Table of Contents Author Guidelines Submit a Manuscript
Mediators of Inflammation
Volume 2016, Article ID 3917471, 13 pages
Research Article

New Role of Adult Lung c-kit+ Cells in a Mouse Model of Airway Hyperresponsiveness

1Department of Experimental Medicine, Section of Pharmacology, Second University of Naples, 80138 Naples, Italy
2Department of Clinical and Experimental Medicine, Second University of Naples, 80137 Naples, Italy

Received 22 July 2016; Revised 5 October 2016; Accepted 10 November 2016

Academic Editor: Jelena Krstić

Copyright © 2016 Giuseppe Spaziano et al. This is an open access article distributed under the Creative Commons Attribution License, which permits unrestricted use, distribution, and reproduction in any medium, provided the original work is properly cited.


Structural changes contribute to airway hyperresponsiveness and airflow obstruction in asthma. Emerging evidence points to the involvement of c-kit+ cells in lung homeostasis, although their potential role in asthma is unknown. Our aim was to isolate c-kit+ cells from normal mouse lungs and to test whether these cells can interfere with hallmarks of asthma in an animal model. Adult mouse GFP-tagged c-kit+ cells, intratracheally delivered in the ovalbumin-induced airway hyperresponsiveness, positively affected airway remodeling and improved airway function. In bronchoalveolar lavage fluid of cell-treated animals, a reduction in the number of inflammatory cells and in IL-4, IL-5, and IL-13 release, along with an increase of IL-10, was observed.
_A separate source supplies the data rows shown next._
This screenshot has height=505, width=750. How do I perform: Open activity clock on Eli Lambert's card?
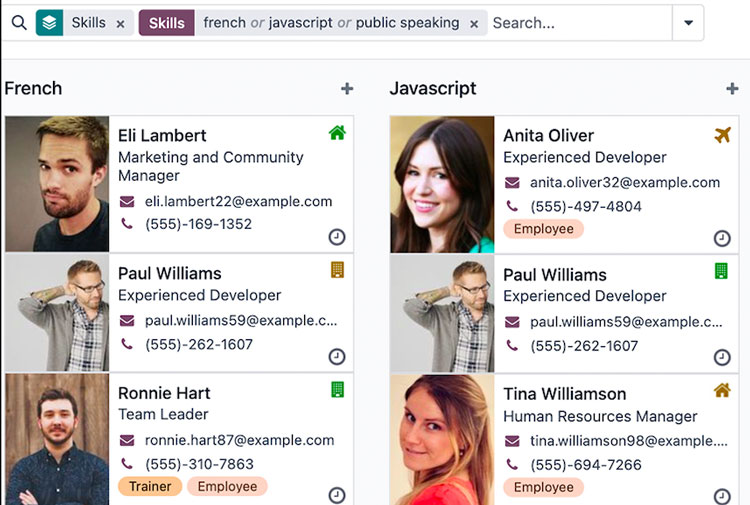tap(337, 237)
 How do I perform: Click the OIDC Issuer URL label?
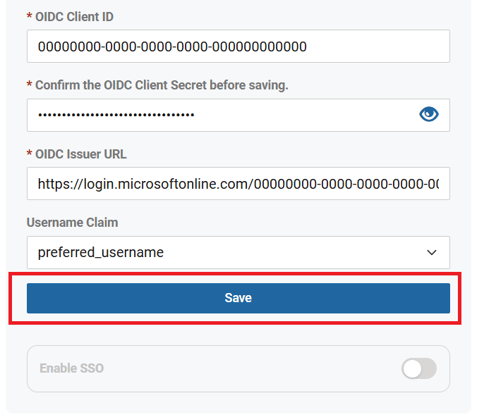pos(81,154)
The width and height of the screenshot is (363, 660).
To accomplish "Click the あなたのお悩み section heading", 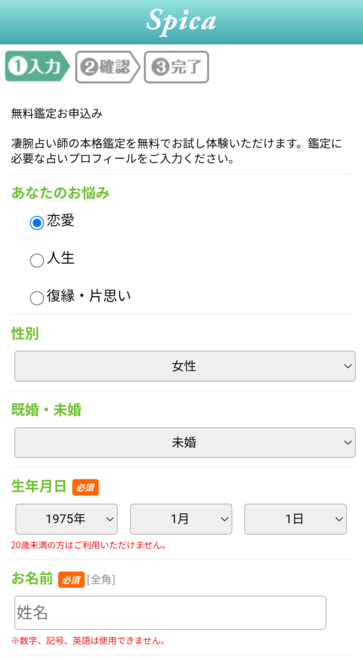I will (x=60, y=193).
In MSC-treated mice, the macrophage polarization to M2-like subset may explain, at least in part, the increment in the level of anti-inflammatory cytokine IL-10. After in vitro stimulation of c-kit+ cells with proinflammatory cytokines, the indoleamine 2,3-dioxygenase and TGFβ were upregulated. These data, together with the increased apoptosis of inflammatory cells in vivo, indicate that c-kit+ cells downregulate immune response in asthma by influencing local environment, possibly by cell-to-cell contact combined to paracrine action. In conclusion, intratracheally administered c-kit+ cells reduce inflammation, positively modulate airway remodeling, and improve function. These data document previously unrecognized properties of c-kit+ cells, able to impede pathophysiological features of experimental airway hyperresponsiveness.